Peer’s research project is titled “Exploring the Information Infrastructures of Substance Use and Recovery in Kentucky’s Refugee Communities”. The focus of the project is to understand how substance use is impacting refugee communities in Kentucky.

“Refugees come to Kentucky fleeing the political instability, intense trauma, loss, and violence experienced in their home countries. Along with forced displacement and family separation, refugees must acclimate to new jobs, housing, healthcare, and schooling systems in their new host cities. Such pre and post migration stressors have shown to trigger post-traumatic stress disorder, anxiety, and depression, which puts refugees at a higher risk for substance use disorders,” said Peer.

This project aims to learn about the state of substance abuse within the refugee community in Kentucky and intervene appropriately where possible.

“Although Kentucky ranks among the top five states in terms of number of refugees resettled, we currently know very little about how refugees in Kentucky are coping with substance use disorders and their ability to access information about substance use recovery,” said Peer.

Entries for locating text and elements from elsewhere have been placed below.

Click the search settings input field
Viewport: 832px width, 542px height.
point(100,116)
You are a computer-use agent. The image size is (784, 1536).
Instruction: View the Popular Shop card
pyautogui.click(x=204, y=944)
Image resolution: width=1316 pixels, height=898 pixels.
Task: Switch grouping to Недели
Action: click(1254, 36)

Barriage’s project will explore if, how, and why public library staff in the United States have incorporated content related to justice, equity, diversity, and inclusion (JEDI) into their children’s storytimes. This project will include a review of the news and professional literature for evidence of such content in library storytimes.

“The Association for Library Service to Children, a division of the American Library Association, has emphasized the importance of diversity and inclusion across all areas of professional practice for public library staff serving children 0-14 years of age. There has been a lot of attention given to the importance of diversity in the books that make up a library’s collection through things like the #WeNeedDiverseBooks campaign. It’s important to have diverse books in a library’s collection so that all kids can not only see people like themselves represented in the literature, but also see and learn about people who are different from them,” said Barriage.

Congratulations again to these exceptional faculty members on their achievements. We look forward to seeing your research progress in the future.